Utility workers in Albany, New York, recently uncovered a wooden water main that likely dates back to the 1700s underneath the pavement on Broadway.

Before they pulled out the 6-foot segment of log, the workers weren’t sure what they were looking at. “As soon as we saw it, I thought, ‘Well, that can't be an old telephone pole,’” the water department’s commissioner tells the Times Union. “Wood water mains go way back.
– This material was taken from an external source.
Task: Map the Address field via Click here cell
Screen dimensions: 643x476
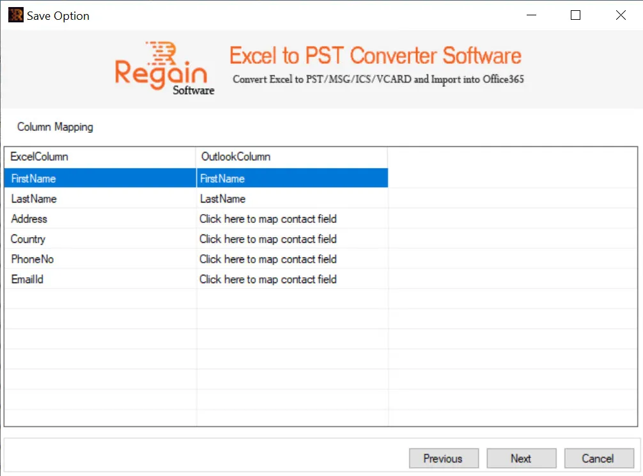Action: point(292,219)
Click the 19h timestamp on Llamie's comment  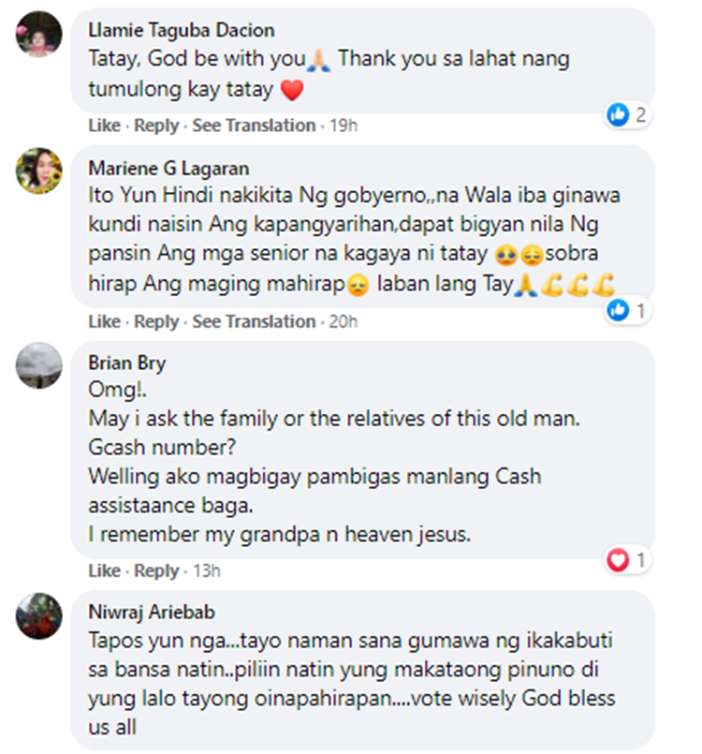(x=344, y=126)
It reminds us that Albany was an older urban settlement.”

Albany Water shared images of the colonial-era water main on Twitter:

Work was being done in that area of the road due to a recent investigation that revealed an old building had never been hooked up to the city sewer and was discharging untreated wastewater into the Hudson River.

Zebra Mussel Infestation Causes Stinky Water in Austin

Residents in Austin, Texas, have been dealing with stinky water this month, and city officials say an infestation of zebra mussels in a raw water pipeline is causing it.
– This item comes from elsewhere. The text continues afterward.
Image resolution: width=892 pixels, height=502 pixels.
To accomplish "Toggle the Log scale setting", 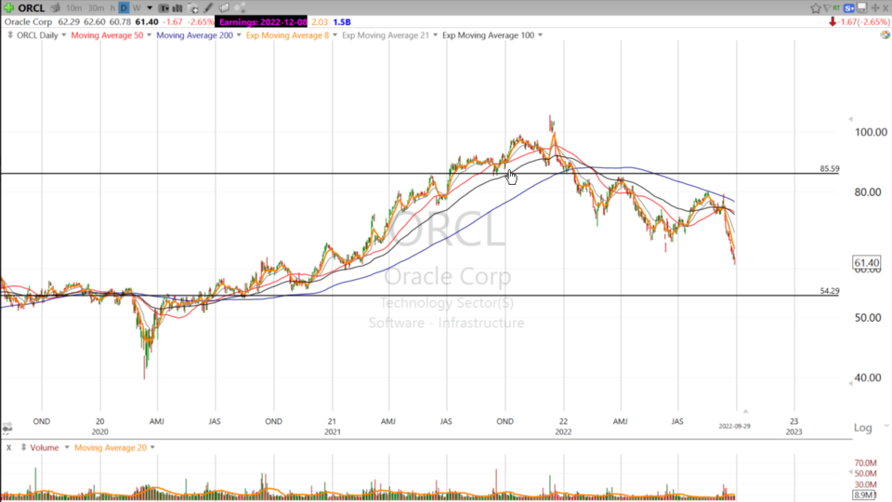I will point(862,428).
The pipe first became infested with the mussels a year ago and city workers shut off the pipe to remove them. But after turning the pipe back on recently, customers reported a foul smell.

“I turned on the water and it's just this over powering odor of what I would consider raw meat,” one resident tells Fox 7 News.

Meanwhile, Austin Water is working on flushing the lines  and has reported big improvements in the taste and odor of its drinking water.

Wisconsin Gov. Tony Evers Calls for Financing to Replace Lead Pipes, Address Water Quality Issues

As part of his first state budget, newly elected Wisconsin Gov. Tony Evers is calling for $70 million in financing over the next two years to address water pollution issues and replace lead pipes.

Under Evers’ plant, the state’s Department of Natural Resources would be allowed to borrow $65 million to pay for pollution reduction efforts at the municipal level; cleaning up contaminated soil on the Milwaukee and St. Louis rivers; and municipal loans to pay for half the cost of replacing lead pipes.

The state legislature is in Republican control, and it’s unclear whether they’ll support the Democratic governor’s proposal. Republicans have created a task force and are drafting their own legislation to address similar issues.